Task directions
Rewrite the listing below, substituting "Which spot should I click to" for every occurrence of "Where should I click to" and keeping all other text identical.
──────
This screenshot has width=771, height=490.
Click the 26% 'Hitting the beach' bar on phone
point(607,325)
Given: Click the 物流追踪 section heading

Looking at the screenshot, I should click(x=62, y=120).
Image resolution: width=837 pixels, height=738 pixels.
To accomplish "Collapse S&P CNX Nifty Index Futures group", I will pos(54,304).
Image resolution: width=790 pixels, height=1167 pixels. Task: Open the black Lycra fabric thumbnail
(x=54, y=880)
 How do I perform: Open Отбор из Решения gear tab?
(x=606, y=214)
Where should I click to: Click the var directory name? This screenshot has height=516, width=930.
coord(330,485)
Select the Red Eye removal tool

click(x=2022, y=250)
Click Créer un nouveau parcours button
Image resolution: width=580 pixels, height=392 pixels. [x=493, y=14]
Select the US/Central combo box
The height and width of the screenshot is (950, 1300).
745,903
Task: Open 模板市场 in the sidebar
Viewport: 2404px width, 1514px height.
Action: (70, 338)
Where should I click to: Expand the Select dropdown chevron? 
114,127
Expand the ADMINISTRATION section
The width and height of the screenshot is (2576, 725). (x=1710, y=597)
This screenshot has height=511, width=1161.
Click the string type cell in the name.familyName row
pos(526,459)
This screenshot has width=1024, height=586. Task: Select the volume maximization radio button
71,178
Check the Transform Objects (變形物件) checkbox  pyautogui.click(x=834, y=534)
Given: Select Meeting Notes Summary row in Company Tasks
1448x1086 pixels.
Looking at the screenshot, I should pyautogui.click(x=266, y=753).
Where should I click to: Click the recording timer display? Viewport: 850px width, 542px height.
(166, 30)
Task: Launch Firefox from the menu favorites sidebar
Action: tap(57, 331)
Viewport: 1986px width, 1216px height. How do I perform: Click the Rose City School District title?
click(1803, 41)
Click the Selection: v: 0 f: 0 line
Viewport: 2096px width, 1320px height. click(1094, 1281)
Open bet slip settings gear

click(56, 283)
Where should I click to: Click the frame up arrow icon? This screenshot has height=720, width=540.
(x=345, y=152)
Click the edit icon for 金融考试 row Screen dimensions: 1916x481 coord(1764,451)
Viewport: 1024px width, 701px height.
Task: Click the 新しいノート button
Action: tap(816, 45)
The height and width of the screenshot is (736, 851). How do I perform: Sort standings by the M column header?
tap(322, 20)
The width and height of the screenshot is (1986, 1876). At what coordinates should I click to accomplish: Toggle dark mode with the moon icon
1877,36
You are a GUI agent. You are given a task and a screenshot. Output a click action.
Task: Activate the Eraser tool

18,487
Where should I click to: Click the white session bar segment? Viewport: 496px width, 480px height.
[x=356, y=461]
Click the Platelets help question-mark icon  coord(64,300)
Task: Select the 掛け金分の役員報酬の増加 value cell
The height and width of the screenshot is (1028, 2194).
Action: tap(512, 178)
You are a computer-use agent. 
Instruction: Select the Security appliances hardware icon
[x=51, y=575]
──────
Response
This screenshot has width=771, height=490.
Click the 26% 'Hitting the beach' bar on phone
point(607,325)
Given: Click the 物流追踪 section heading

Looking at the screenshot, I should click(x=62, y=120).
Image resolution: width=837 pixels, height=738 pixels.
To accomplish "Collapse S&P CNX Nifty Index Futures group", I will pos(54,304).
Image resolution: width=790 pixels, height=1167 pixels. Task: Open the black Lycra fabric thumbnail
(x=54, y=880)
 How do I perform: Open Отбор из Решения gear tab?
(x=606, y=214)
Which spot should I click to: Click the var directory name? This screenshot has height=516, width=930.
coord(330,485)
Select the Red Eye removal tool

click(x=2022, y=250)
Click Créer un nouveau parcours button
Image resolution: width=580 pixels, height=392 pixels. [x=493, y=14]
Select the US/Central combo box
The height and width of the screenshot is (950, 1300).
745,903
Task: Open 模板市场 in the sidebar
Viewport: 2404px width, 1514px height.
Action: (70, 338)
Which spot should I click to: Expand the Select dropdown chevron? 
114,127
Expand the ADMINISTRATION section
The width and height of the screenshot is (2576, 725). (x=1710, y=597)
This screenshot has height=511, width=1161.
Click the string type cell in the name.familyName row
pos(526,459)
This screenshot has width=1024, height=586. Task: Select the volume maximization radio button
71,178
Check the Transform Objects (變形物件) checkbox  pyautogui.click(x=834, y=534)
Given: Select Meeting Notes Summary row in Company Tasks
1448x1086 pixels.
Looking at the screenshot, I should pyautogui.click(x=266, y=753).
Which spot should I click to: Click the recording timer display? Viewport: 850px width, 542px height.
(166, 30)
Task: Launch Firefox from the menu favorites sidebar
Action: tap(57, 331)
Viewport: 1986px width, 1216px height. How do I perform: Click the Rose City School District title?
click(1803, 41)
Click the Selection: v: 0 f: 0 line
Viewport: 2096px width, 1320px height. click(1094, 1281)
Open bet slip settings gear

click(56, 283)
Which spot should I click to: Click the frame up arrow icon? This screenshot has height=720, width=540.
(x=345, y=152)
Click the edit icon for 金融考试 row Screen dimensions: 1916x481 coord(1764,451)
Viewport: 1024px width, 701px height.
Task: Click the 新しいノート button
Action: tap(816, 45)
The height and width of the screenshot is (736, 851). How do I perform: Sort standings by the M column header?
tap(322, 20)
The width and height of the screenshot is (1986, 1876). At what coordinates should I click to accomplish: Toggle dark mode with the moon icon
1877,36
You are a GUI agent. You are given a task and a screenshot. Output a click action.
Task: Activate the Eraser tool

18,487
Which spot should I click to: Click the white session bar segment? Viewport: 496px width, 480px height.
[x=356, y=461]
Click the Platelets help question-mark icon  coord(64,300)
Task: Select the 掛け金分の役員報酬の増加 value cell
The height and width of the screenshot is (1028, 2194).
Action: tap(512, 178)
You are a computer-use agent. 
Instruction: Select the Security appliances hardware icon
[x=51, y=575]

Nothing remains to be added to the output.